# Intact male overly interested in spayed female?



## Remaru (Mar 16, 2014)

Remus is acting odd again. I always seem to be posting about Remus these days. He is actually the first male I've left intact for so long (he's 18 months now), normally I neuter my boys by around 1year so perhaps he's being completely reasonable but he just seems out of sorts lately. He has been very vocal, whining (not like distress or pain, just his communicative whine) and yodeling at me all of the time like he wants something, and sniffing, licking and marking every inch of the yard multiple times a day. The weirdest thing lately is that he is obsessed with Blue. He is making her really uncomfortable sniffing all over her "private region" all day long. She is 6 years old and has been spayed since she was 6 months old, no chance she is going into heat but he is just going crazy over her. She is a very submissive dog, usually just rolls onto her back and takes it but at this point she is so stressed she is growling and launching herself at him (usually they get along very well now that he is past the annoying puppy stage and even cuddle and sleep together). He only shows a mild interest in Dove who is also spayed and almost no interest of this sort in Freyja who is intact but only 4months old (obviously she could come into heat in the next few months so we are watching). He has also taken to humping, I caught him humping my son's leg this morning and scolded him, he humped Duke's head as well. He went through a "humping" phase at 6months months and I thought we got past it with redirection and rewarding for proper behavior/play. Obviously it is back. I'm just not sure what is up. Is it the weather? Why is he obsessed with my mature-spayed female? Is it his age? I'm torn on neutering him at this point, if it would improve his behavior we might do it.

● WORK REQUIRED: In the forum post about Remus, at what age was Blue spayed?

● INFORMATION PROVIDED:

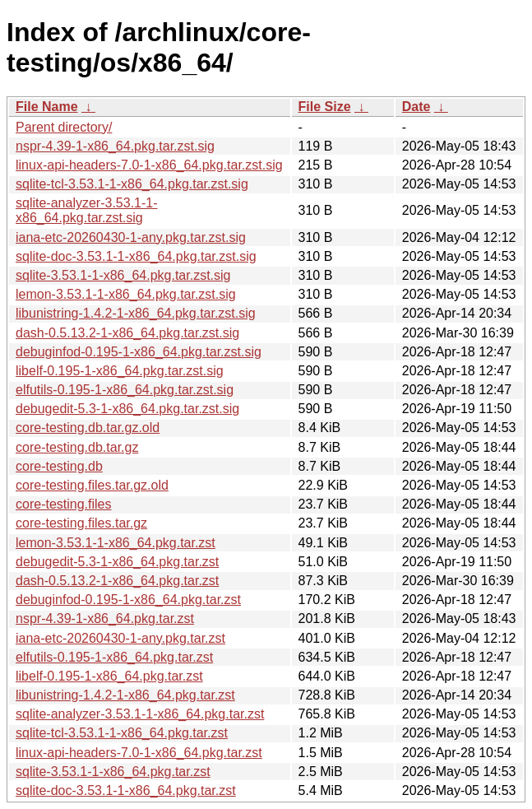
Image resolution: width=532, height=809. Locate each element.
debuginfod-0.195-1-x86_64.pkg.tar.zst (128, 599)
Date (416, 106)
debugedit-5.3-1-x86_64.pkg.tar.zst (117, 561)
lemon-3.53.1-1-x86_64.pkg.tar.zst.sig (126, 294)
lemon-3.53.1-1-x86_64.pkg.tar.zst (115, 542)
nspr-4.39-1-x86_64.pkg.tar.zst (104, 618)
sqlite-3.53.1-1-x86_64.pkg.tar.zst (113, 771)
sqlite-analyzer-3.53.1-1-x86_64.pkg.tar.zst (140, 714)
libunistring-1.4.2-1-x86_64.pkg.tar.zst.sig (136, 313)
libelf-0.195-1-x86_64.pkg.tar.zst (109, 676)
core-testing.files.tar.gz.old (92, 485)
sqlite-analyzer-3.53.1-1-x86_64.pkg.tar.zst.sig (86, 210)
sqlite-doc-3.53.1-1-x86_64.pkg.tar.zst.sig (136, 256)
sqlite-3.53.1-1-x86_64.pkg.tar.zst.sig (123, 275)
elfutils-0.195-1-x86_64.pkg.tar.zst (114, 657)
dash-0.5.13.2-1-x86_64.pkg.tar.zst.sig (127, 332)
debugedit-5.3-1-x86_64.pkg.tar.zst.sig (127, 408)
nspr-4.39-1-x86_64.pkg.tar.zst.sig (115, 146)
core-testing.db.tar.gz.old (87, 427)
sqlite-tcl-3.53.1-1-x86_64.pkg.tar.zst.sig (132, 184)
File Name (47, 106)
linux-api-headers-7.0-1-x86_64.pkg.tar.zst (139, 752)
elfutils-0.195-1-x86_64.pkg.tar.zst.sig (124, 389)
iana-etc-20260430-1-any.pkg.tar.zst (120, 638)
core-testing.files (63, 504)
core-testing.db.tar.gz (76, 447)
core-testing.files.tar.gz (81, 523)
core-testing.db (59, 466)
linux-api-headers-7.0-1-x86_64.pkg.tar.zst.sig (149, 165)
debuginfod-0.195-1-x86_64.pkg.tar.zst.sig (138, 351)
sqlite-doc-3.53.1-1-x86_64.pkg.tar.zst (126, 790)
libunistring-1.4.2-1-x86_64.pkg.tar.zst (125, 695)
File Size (325, 106)
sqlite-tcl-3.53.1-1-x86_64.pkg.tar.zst (122, 732)
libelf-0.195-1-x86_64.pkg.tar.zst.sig (119, 370)
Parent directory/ (63, 127)
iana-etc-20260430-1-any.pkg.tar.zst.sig (131, 237)
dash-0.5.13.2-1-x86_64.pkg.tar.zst (117, 580)
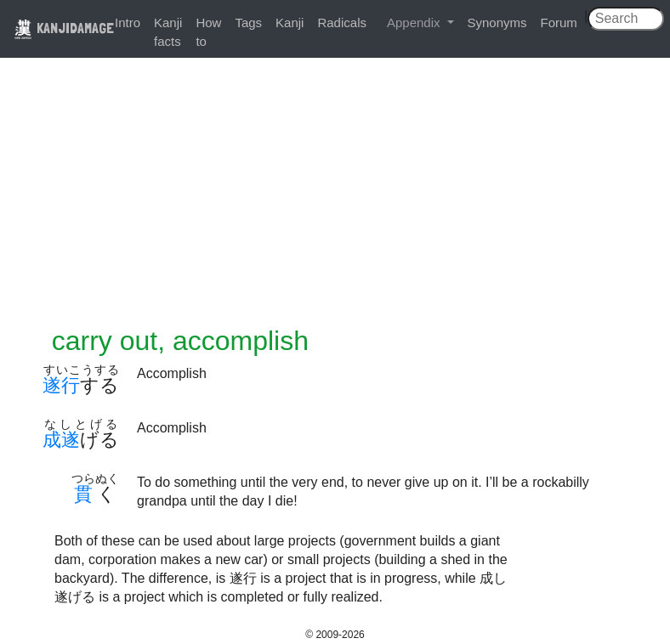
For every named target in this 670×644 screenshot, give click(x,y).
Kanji (289, 22)
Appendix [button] (415, 22)
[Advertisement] (335, 197)
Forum (559, 22)
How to (208, 31)
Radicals (342, 22)
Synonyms (497, 22)
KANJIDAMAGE (64, 27)
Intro (128, 22)
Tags (248, 22)
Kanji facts (168, 31)
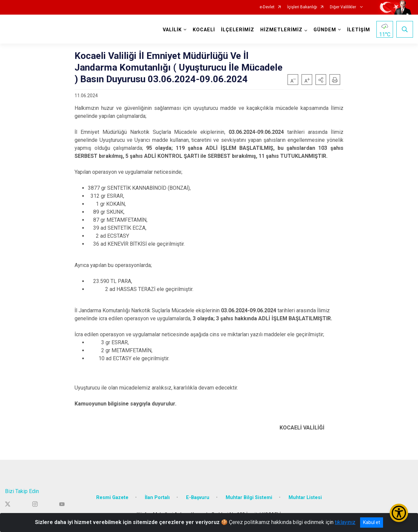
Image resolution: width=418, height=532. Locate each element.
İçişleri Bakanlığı (302, 7)
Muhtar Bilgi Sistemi (249, 497)
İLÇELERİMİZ (238, 30)
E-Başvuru (198, 497)
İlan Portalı (157, 497)
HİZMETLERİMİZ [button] (281, 30)
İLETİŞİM (358, 30)
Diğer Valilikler (343, 7)
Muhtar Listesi (305, 497)
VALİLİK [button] (172, 30)
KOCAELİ (204, 30)
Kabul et (371, 522)
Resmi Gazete (112, 497)
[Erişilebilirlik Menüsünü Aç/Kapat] (399, 513)
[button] (321, 80)
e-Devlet (267, 7)
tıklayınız (345, 522)
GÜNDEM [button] (325, 30)
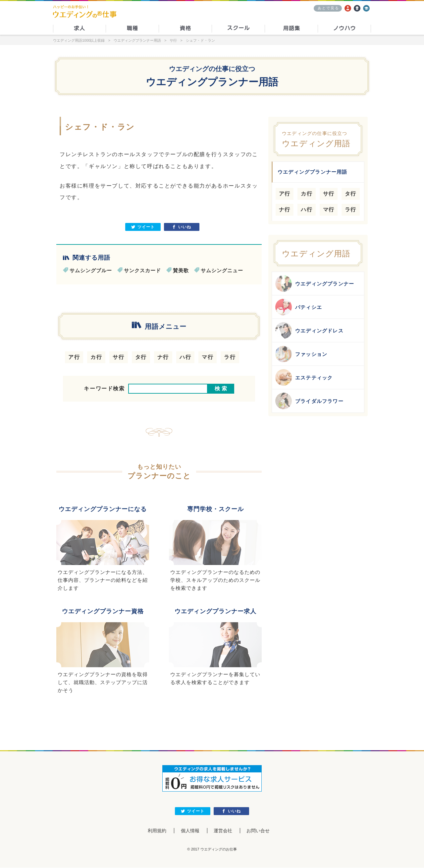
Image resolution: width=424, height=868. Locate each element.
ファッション (301, 354)
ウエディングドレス (309, 330)
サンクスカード (142, 270)
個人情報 (190, 831)
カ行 (96, 357)
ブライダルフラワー (309, 401)
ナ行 (163, 357)
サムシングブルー (91, 270)
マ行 (207, 357)
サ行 (118, 357)
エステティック (304, 377)
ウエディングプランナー (315, 283)
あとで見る (329, 8)
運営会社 (223, 831)
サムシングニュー (222, 270)
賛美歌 (181, 270)
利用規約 (156, 831)
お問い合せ (259, 831)
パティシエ (299, 307)
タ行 (141, 357)
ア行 (74, 357)
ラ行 (230, 357)
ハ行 (185, 357)
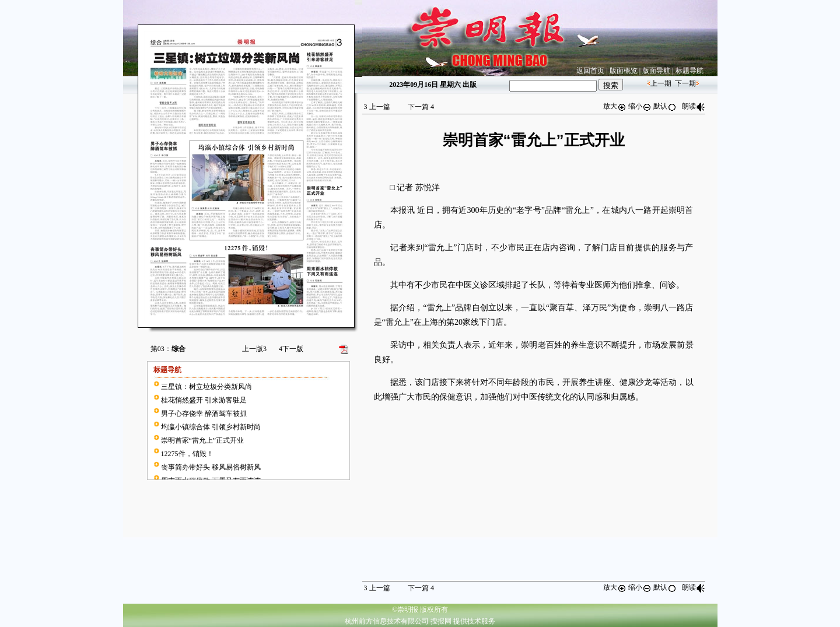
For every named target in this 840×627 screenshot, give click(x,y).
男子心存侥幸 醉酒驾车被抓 (204, 414)
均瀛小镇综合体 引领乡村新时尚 (211, 427)
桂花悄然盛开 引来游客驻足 (204, 400)
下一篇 (421, 107)
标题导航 (690, 71)
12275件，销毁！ (187, 454)
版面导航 (656, 71)
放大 (615, 106)
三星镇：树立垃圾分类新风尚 (206, 387)
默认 (665, 106)
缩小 (640, 106)
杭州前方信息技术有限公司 (387, 621)
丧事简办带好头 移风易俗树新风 (211, 467)
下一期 (685, 83)
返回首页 (590, 71)
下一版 (291, 349)
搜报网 (441, 621)
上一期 (661, 83)
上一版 (254, 349)
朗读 (694, 106)
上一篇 (377, 107)
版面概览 (624, 71)
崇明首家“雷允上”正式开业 (202, 440)
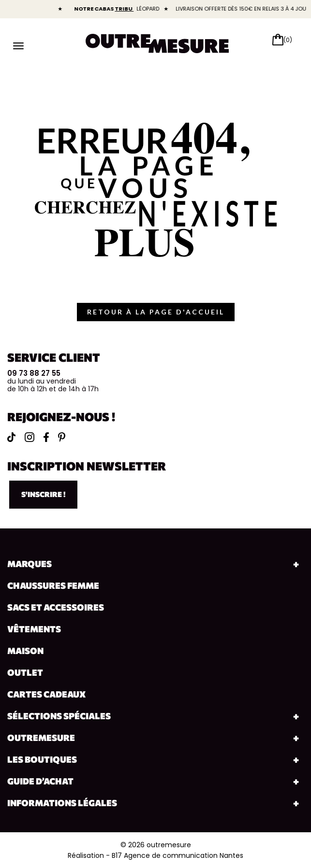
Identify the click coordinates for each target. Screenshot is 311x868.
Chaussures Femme (53, 585)
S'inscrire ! (43, 494)
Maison (25, 651)
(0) (288, 40)
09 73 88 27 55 (34, 373)
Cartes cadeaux (46, 694)
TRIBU (132, 9)
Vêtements (34, 629)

● IN RESPONSE: At 6 months old.